The approval of a new coal allocation policy for the power sector, SHAKTI or the Scheme for Harnessing and Allocating Koyla Transparently in India, is one of the most noteworthy achievements in the power sector in the recent past. This would enable the signing of fuel supply agreements (FSAs) with existing holders of letters of assurance from Coal India Limited (CIL) and the introduction of a transparent bidding-based mechanism to allocate fresh coal linkages. The implementation of the new coal linkage policy is a positive development for domestic thermal power generators with a combined capacity of around 28 GW in the private independent power producer (IPP) segment. Hitherto, these were adversely affected by the lack of FSAs. This includes both units with power purchase agreements (PPAs) and those without them.
Secondly, the progress in the implementation of the Ujwal Discom Assurance Yojana (UDAY) with the participation of 26 states and one union territory, and the refinancing of the majority of the debt on the discoms’ books as agreed to in the UDAY MoUs is a major achievement for the sector. This will enable the discoms to improve their liquidity profile and reduce the gap between the cost of supply and revenue realisation. However, the sustainability of this improvement is dependent on the ability of the discoms to improve their operational efficiency and align tariffs with the cost of supply.

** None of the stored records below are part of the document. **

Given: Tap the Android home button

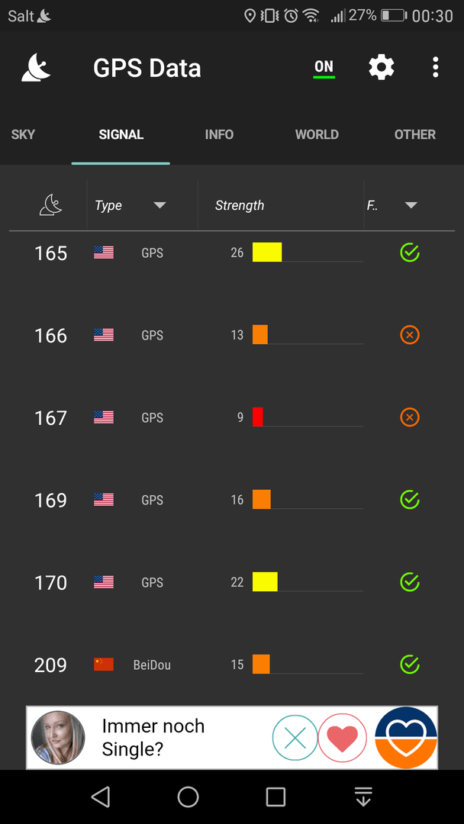Looking at the screenshot, I should coord(189,797).
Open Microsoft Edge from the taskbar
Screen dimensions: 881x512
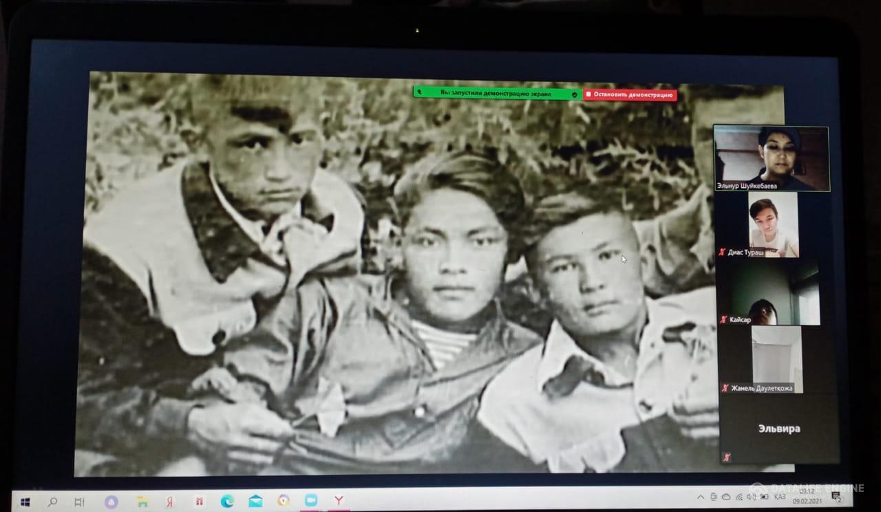point(227,501)
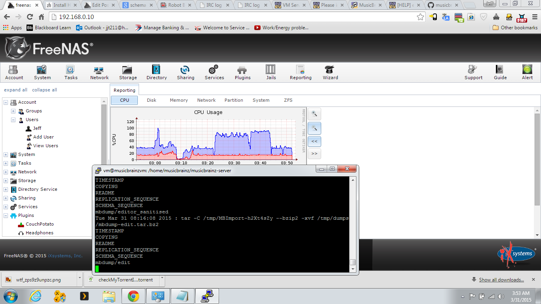This screenshot has height=304, width=541.
Task: Open the Plugins toolbar icon
Action: [242, 70]
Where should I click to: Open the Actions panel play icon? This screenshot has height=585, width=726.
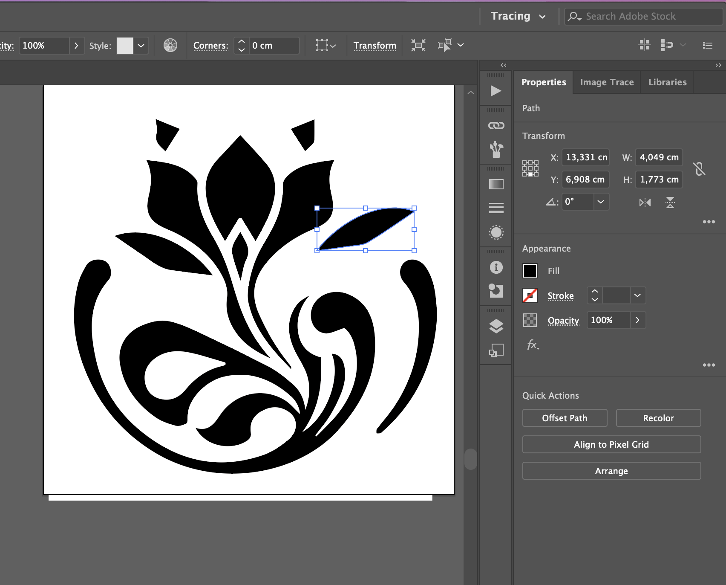(x=496, y=91)
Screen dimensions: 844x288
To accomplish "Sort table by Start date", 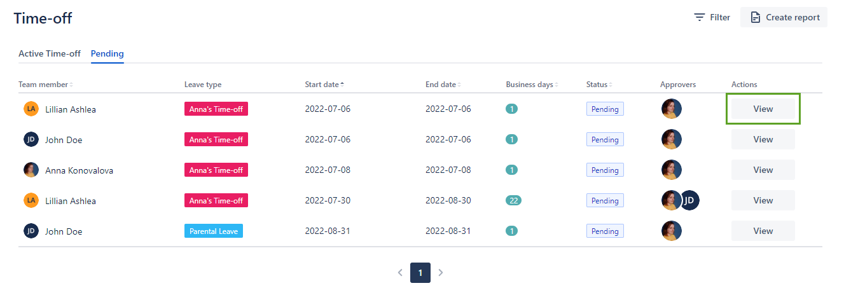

There have been a few achievements, of which the Rewa Solar Park stands out for setting new benchmarks in scale and innovation, and also for managing a complex transaction process. It has reset the risk perception by offering investors protection against the common problems of offtake, curtailment and delayed payments. These renewable parks are important to us because they can reduce infrastructure costs and enhance value through storage or hybrid technologies. The next generation of challenges, viz. the conditions of must-run and variability, too are better managed with large projects. Currently, 40 per cent of the renewable capacity addition comes from parks, and there is potential for a lot more. The success of the Rewa Solar Park has given the government the confidence to double the target for solar parks from 20 GW to 40 GW and has cited it as a model for other states.
One of the noteworthy achievements during the year has been the significant decline in the price of renewable energy to Rs 2.44 per kWh (solar) and to Rs 3.46 per kWh (wind) through successful auctions. Auctions have been initiated in the wind space, leading to a much-delayed demise of the feed-in tariff regime. Besides, the bidding process for renewable energy is getting tightened through proposed equipment quality parameters and new bidding frameworks. Other important developments are the allocation of coal linkages under the SHAKTI scheme, steady growth in coal production, and implementation of UDAY in a large number of states. In addition, demand-supply statistics demonstrate that India has become power surplus, there is a renewed focus on electrification and greater transparency in the power sector through digital initiatives such as Vidyut PRAVAH (Electricity Price Availability and Highlights) and DEEP (Discovery of Efficient Electricity Price).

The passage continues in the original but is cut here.